ILLINOIS (IRN) — Thousands of tax dollars in Business Interruption Grants went to entities that weren’t eligible, less than 1 percent of the $275 million that was distributed, but Republicans and Democrats criticized the administration’s overall handling of the program.
During a budget hearing Tuesday, Illinois Department of Commerce and Economic Opportunity Chief of Staff Cara Bader said at the beginning of the federally-funded Business Interruption Grants, the Secretary of State’s office had a backlog of business renewal applications.
“We did not make it a requirement of the program that active good standing had to be confirmed prior to receiving an award because we didn’t want to hold back that essential pandemic relief at the time based on a possible delay in paperwork,” Bader said.
Bader said the eight grantees that received funds that may be ineligible make up “less than [0.03%] of the overall funds awarded in the program.”
DCEO Acting Director Sylvia Garcia said they’re working with companies they’ve now found not in compliance to get the money back.

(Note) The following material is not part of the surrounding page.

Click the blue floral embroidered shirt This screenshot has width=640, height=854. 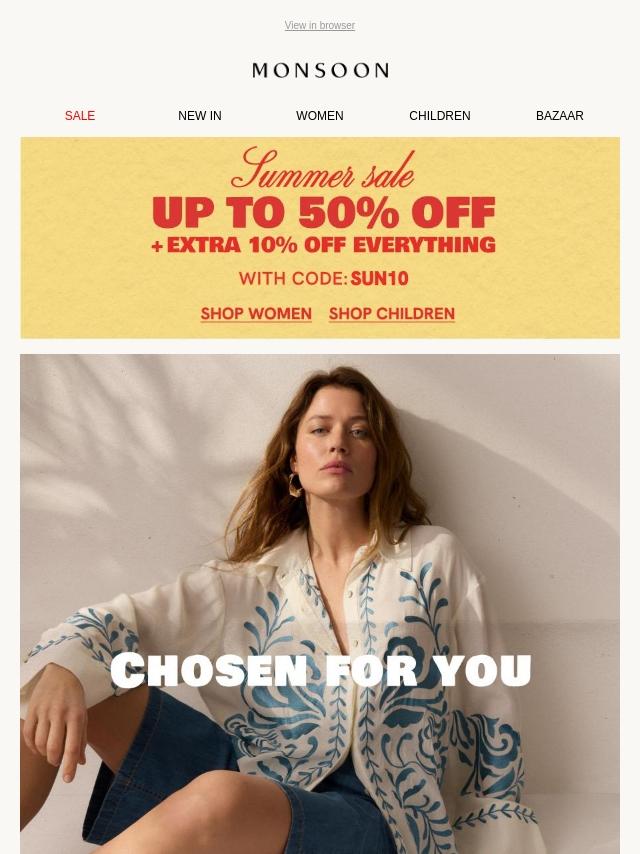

“So for those eight businesses that are still in uncertain status, we’ve reached out to each of them and our lawyers are in conversations with them to confirm their status and if they’re not in good status we will work to claw back those funds,” Garcia said.
The state administered more than $500 million in Business Interruption Grant dollars over the past year with more money from federal funds expected.
State Sen. Chapin Rose, R-Mahomet, criticized a year’s worth of data indicating 50% of around $160 million in federal funds meant for business grants during the pandemic went to Cook County, which has 41% of the state’s people.
“As we move forward under CARES Act 3 and 4 through 20 that I’m sure are going to come in the next several years, I was hoping we’d get a fairer split for our communities,” Rose said.
It wasn’t just rural communities that didn’t get equitable funding. State Sen. Cristina Castro, D-Elgin, also criticized the department’s handling of the programs.
“When I look at the list for my area … they got hardly anything,” Castro said.
Castro said lawmakers were not included in developing or distributing dollars where they were needed most.
The department said it will continue to refine programs moving forward to be more collaborative with lawmakers to ensure dollars go where they are needed.